_Information given_.
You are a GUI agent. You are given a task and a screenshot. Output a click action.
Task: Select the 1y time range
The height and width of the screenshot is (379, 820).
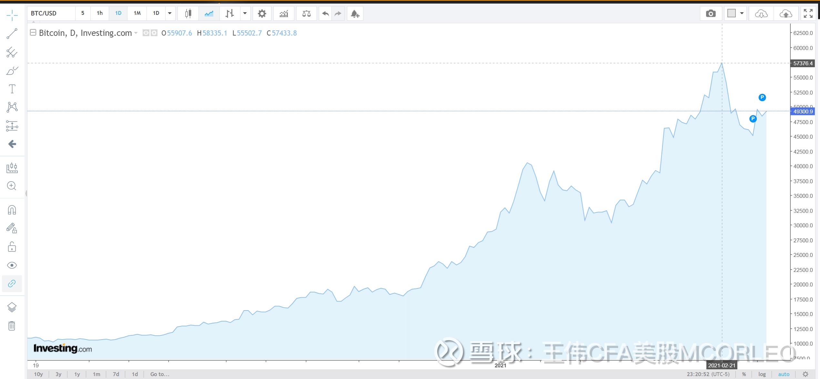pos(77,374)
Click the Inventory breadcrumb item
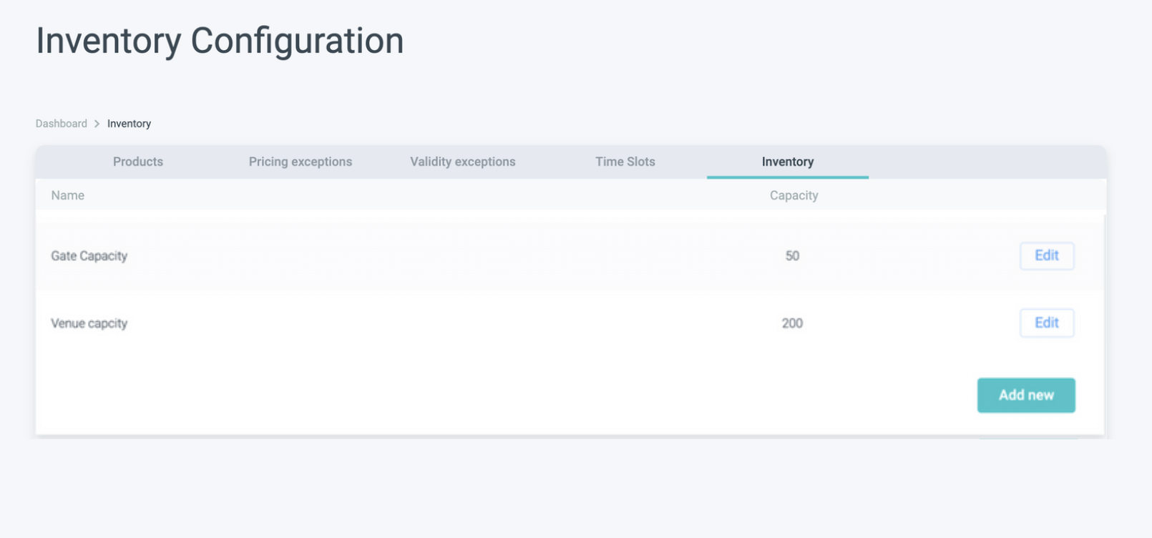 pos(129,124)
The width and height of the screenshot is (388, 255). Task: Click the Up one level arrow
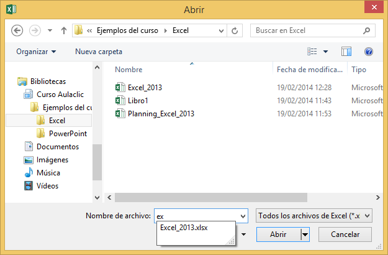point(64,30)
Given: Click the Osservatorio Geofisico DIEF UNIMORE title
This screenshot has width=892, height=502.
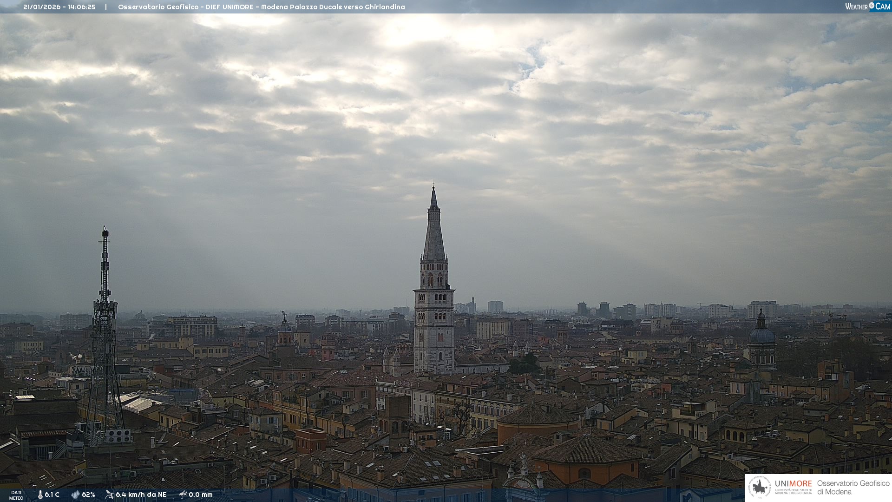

_What to produce_. Reproduce the lines verbatim, from the line containing "The width and" through the end of the lines, leaving out the pictures.

_Solution_.
The width and height of the screenshot is (388, 255). Task: Click the Up one level arrow
point(64,30)
Given: Click the Osservatorio Geofisico DIEF UNIMORE title
This screenshot has width=892, height=502.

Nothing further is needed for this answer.